- KETENTUAN 1 -
Sebutkan jumlah baris dalam daftar yang memuat kata "cell", dengan membedakan huruf besar dan kecil. Jawab hanya dengan angkanya.

- DOKUMEN -
....

Pada 2022, pasca adanya penilaian dan intensifikasi ancaman lebih lanjut terhadap monyet ekor panjang, IUCN kembali menaikkan status konservasi spesies tersebut dalam kategori terancam punah. "Namun demikian, hampir 1.000 individu diekspor oleh Indonesia ke Amerika Serikat pada tahun tersebut,” begitu pernyataan pihak Afa.
Merujuk informasi dari salah satu koalisi Afa, Action for Primates, 870 individu monyet yang diekspor itu ditangkap dari alam. Sisa 120 ekor lainnya berasal dari generasi pertama yang lahir di penangkaran,
Kendati KLHK tidak mengeluarkan kouta ekspor pada 2022, Indonesia kembali meningkatkan kouta ekspor monyet ekor panjang sebanyak 40 persen pada 2023. Kuota 1.402 ekor itu seluruhnya hasil tangkapan dari alam.
Dalam pernyataannya, pihak AfA mengaku khawatir bila jumlah ekspor tersebut terus meningkat ke depannya. "Selama beberapa tahun terakhir, beberapa pihak mencurigai industri biomedis Indonesia telah memanfaatkan monyet ekor panjang yang ditangkap secara liar sebagai bahan baku subjek penelitian di dalam negeri dan sebagai stok untuk sarana penangkaran,” demikian pernyataan Afa dalam surat kepada Menteri KLHK.
Salah satu ancaman terbesar monyet ekor panjang adalah besarnya permintaan dari industri penelitian untuk menjadikan primata tersebut sebagai spesimen. Dengan banyaknya konflik antara manusia dan monyet ekor panjang di beberapa daerah, penangkapan dan pemanfaatan satwa tersebut menjadi solusi yang diambil regulator.
Dalam hal ini, tim Afa menyarankan solusi alternatif yang dianggap lebih manusiawi. “Kelimpahan polusi dalam beberapa daerah dan peningkatan frekuensi interaksi negatif biasanya berhubungan dengan hilangnya habitat dan makanan yang tersedia.”
Penanganan yang buruk diperkirakan akan menghambat kelangsungan spesies monyet ekor panjang yang ribuan tahun sudah berdampingan dengan manusia. Apalagi monyet ekor panjang mempunyai peran penting dalam ekosistem sebagai penyebar benih yang utama.
Direktur Jenderal Konservasi Sumber Daya Alam dan Ekosistem KLHK, Satyawan Pudyatmoko, sebelumnya membenarkan soal penetapan kuota ekspor monyet ekor panjang. Pada 2023, misalnya, besar kuota ekspor itu sebanyak 1.780 ekor.
"Realisasi ekspor tahun lalu sejumlah 322 ekor dari habitat alam, dan 1.080 ekor dari hasil pengembangbiakan di Pulau Deli (Island Colony Breeding) dan merupakan satwa introduced," kata Satyawan kepada Tempo pada 20 Maret lalu
Dia menyebut terdapat 120 monyet ekor panjang hasil penangkaran yang dimanfaatkan pada 2021. Jumlahnya meningkat dua kali lipat setahun berikutnya. Adapun pada 2023 angka ekspor satwa penangkaran itu sebanyak 193 ekor.

....

- MASUKAN TUGAS INI -
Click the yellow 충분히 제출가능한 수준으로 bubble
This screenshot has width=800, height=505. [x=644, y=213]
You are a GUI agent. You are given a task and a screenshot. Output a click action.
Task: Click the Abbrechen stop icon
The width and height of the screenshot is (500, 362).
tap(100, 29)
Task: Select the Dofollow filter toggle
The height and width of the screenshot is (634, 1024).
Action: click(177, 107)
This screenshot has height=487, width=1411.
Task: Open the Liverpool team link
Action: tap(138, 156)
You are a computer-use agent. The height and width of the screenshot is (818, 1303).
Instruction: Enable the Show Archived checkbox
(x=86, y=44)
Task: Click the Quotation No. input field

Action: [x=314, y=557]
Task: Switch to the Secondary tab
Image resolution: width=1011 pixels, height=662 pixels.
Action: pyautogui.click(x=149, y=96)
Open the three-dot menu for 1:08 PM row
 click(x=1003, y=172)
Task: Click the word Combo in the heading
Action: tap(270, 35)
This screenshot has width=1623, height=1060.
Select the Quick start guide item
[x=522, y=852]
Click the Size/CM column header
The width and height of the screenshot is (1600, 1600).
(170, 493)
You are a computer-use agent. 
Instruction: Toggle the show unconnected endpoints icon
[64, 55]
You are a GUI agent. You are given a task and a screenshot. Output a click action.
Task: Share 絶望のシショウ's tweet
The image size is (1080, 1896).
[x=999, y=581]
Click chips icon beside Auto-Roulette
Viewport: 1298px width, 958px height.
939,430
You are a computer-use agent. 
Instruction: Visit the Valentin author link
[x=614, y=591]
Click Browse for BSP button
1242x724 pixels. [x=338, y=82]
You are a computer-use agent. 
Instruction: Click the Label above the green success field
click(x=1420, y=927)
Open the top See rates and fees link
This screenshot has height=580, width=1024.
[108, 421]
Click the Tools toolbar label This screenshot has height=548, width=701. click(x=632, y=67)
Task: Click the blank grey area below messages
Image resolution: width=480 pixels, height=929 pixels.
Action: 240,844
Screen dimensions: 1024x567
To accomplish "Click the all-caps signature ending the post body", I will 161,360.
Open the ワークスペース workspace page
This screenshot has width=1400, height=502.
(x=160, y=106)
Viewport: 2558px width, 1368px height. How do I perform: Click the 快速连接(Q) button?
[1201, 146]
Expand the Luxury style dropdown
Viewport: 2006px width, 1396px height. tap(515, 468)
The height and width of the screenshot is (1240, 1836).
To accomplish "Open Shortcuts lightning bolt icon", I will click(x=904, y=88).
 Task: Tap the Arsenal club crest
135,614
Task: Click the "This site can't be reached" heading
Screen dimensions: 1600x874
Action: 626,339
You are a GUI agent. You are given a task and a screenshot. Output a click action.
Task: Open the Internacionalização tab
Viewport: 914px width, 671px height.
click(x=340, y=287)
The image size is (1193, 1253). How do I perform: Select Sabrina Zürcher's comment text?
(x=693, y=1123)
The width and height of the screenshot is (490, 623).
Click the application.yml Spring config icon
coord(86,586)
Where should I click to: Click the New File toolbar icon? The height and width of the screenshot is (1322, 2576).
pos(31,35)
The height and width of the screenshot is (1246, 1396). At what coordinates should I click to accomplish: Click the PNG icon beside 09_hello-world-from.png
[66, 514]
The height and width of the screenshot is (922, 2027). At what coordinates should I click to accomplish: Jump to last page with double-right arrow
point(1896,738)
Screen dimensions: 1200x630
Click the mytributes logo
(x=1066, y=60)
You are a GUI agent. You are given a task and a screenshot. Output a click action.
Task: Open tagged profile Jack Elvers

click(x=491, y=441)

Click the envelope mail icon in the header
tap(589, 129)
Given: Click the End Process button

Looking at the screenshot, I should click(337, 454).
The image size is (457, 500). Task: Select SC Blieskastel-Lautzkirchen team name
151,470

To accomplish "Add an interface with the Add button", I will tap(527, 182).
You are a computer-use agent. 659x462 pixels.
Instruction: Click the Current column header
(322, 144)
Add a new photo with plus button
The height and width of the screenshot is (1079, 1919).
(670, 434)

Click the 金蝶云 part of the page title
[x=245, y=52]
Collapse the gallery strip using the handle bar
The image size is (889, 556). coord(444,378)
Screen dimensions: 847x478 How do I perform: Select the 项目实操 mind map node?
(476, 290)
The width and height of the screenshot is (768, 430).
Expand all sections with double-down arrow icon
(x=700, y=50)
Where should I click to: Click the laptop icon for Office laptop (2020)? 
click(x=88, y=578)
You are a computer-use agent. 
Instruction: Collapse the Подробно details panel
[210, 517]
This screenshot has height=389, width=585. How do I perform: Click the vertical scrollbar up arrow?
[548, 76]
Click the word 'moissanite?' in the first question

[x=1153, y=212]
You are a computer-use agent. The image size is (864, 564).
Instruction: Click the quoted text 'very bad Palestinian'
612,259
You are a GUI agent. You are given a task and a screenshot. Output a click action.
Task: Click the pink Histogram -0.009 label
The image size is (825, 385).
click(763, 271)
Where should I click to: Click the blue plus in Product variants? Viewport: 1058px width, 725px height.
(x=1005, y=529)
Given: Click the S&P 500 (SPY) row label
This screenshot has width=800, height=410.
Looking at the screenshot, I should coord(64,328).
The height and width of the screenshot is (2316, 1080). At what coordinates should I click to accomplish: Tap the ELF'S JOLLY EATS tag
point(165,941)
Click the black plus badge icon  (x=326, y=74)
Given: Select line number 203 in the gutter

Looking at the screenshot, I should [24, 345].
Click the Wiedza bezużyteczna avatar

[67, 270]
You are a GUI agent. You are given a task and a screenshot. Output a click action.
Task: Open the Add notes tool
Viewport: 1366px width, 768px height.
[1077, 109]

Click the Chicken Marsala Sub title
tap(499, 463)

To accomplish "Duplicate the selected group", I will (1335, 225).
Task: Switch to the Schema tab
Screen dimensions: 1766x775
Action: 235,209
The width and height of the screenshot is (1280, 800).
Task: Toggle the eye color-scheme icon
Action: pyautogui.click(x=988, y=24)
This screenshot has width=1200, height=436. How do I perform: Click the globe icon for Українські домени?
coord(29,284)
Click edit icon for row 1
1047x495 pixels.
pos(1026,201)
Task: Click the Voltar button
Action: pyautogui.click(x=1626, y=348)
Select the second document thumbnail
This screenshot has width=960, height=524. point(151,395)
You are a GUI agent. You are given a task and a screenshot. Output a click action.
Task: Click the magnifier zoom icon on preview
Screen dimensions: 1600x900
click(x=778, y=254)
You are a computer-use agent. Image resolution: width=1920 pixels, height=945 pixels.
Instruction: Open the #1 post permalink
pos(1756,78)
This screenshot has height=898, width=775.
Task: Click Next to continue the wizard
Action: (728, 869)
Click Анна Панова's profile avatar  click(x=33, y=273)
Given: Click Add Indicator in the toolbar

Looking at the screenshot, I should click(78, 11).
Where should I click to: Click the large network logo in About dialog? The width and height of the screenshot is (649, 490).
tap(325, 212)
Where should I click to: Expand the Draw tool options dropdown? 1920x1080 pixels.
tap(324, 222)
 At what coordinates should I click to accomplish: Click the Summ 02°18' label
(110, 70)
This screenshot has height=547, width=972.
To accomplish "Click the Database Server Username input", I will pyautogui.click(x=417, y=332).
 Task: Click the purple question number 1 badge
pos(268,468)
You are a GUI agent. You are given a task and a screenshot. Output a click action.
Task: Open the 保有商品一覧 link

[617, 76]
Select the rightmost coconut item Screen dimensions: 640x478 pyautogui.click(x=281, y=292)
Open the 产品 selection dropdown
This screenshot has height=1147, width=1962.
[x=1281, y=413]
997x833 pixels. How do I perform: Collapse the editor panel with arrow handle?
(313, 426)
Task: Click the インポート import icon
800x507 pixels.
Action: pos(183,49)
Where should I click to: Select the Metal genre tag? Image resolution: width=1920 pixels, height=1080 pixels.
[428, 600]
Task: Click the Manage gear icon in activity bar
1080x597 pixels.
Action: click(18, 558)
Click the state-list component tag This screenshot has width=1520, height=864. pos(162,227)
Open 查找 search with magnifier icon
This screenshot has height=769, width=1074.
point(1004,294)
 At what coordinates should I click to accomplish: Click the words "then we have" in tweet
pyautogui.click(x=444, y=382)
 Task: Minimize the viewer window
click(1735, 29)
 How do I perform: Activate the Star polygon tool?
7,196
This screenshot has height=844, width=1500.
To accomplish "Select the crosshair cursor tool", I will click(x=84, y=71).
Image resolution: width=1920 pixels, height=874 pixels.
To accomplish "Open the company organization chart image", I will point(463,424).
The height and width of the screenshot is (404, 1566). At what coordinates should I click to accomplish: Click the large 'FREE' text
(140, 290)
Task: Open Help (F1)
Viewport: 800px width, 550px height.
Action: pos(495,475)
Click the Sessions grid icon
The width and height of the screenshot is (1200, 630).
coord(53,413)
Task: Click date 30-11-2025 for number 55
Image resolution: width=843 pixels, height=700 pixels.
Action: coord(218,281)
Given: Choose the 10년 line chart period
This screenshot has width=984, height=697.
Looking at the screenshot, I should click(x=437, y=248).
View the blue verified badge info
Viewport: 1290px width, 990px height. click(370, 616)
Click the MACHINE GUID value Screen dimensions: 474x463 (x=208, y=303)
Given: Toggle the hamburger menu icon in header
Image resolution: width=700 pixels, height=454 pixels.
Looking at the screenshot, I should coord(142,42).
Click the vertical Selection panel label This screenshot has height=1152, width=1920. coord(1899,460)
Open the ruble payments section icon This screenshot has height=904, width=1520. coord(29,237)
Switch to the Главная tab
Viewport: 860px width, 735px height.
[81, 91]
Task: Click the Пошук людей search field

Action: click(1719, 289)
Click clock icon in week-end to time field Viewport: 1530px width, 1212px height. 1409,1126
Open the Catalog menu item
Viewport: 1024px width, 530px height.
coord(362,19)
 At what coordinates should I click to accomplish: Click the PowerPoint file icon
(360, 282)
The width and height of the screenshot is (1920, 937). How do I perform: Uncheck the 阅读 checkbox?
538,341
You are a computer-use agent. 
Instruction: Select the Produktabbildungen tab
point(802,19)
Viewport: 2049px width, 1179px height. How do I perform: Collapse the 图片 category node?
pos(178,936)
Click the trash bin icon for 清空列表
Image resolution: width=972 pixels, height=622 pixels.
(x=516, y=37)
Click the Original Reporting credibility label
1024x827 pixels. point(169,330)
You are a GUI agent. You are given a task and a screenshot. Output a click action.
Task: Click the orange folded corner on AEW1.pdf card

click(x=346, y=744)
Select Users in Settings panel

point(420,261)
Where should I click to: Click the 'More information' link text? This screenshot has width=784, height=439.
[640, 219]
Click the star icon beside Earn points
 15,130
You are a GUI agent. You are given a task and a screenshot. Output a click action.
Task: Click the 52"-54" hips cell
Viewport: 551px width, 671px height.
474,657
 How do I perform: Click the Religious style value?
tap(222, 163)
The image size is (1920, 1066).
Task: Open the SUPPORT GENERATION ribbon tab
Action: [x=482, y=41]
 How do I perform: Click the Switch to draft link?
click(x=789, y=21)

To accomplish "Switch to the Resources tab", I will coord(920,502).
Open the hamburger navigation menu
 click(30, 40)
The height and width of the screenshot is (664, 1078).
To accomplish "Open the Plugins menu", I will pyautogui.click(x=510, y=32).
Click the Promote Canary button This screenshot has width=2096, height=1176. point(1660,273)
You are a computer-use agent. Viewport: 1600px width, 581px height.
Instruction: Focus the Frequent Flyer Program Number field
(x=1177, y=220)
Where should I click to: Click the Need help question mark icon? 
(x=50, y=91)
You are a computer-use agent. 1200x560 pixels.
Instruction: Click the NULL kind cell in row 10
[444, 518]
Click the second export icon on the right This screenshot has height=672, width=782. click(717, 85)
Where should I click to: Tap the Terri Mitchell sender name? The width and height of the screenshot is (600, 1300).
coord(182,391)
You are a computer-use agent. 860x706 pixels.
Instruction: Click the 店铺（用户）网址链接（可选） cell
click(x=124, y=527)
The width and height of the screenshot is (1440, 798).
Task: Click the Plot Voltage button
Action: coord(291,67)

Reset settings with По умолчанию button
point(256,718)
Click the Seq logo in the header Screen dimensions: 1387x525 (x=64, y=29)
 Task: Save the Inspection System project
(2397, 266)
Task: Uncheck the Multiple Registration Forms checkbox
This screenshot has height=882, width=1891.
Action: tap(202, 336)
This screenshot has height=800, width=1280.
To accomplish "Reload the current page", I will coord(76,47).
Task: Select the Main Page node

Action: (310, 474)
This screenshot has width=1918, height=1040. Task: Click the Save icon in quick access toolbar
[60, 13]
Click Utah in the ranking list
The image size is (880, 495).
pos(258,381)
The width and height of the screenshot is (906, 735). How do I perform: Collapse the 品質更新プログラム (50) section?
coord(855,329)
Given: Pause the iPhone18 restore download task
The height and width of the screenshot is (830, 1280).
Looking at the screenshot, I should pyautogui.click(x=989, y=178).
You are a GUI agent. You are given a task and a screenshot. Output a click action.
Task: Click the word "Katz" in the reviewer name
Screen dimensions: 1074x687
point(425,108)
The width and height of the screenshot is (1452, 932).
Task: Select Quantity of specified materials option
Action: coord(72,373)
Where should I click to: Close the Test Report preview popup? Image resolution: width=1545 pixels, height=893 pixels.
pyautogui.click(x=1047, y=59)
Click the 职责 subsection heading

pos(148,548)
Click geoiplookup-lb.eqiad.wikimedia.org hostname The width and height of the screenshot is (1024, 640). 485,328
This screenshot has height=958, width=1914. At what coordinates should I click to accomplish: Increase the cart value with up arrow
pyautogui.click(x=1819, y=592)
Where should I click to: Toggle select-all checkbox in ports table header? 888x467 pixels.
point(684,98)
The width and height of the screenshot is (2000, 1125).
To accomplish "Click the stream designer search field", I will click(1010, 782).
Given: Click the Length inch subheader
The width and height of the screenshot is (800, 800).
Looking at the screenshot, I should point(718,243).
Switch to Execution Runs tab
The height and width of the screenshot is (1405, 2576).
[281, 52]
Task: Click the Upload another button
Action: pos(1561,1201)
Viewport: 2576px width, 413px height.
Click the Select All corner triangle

....

- KETENTUAN 2 -
Menurut artikel tentang monyet ekor panjang di atas, apa peran penting satwa itu dalam ekosistem?

- HASIL YANG BENAR 1 -
3

- HASIL YANG BENAR 2 -
Sebagai penyebar benih yang utama.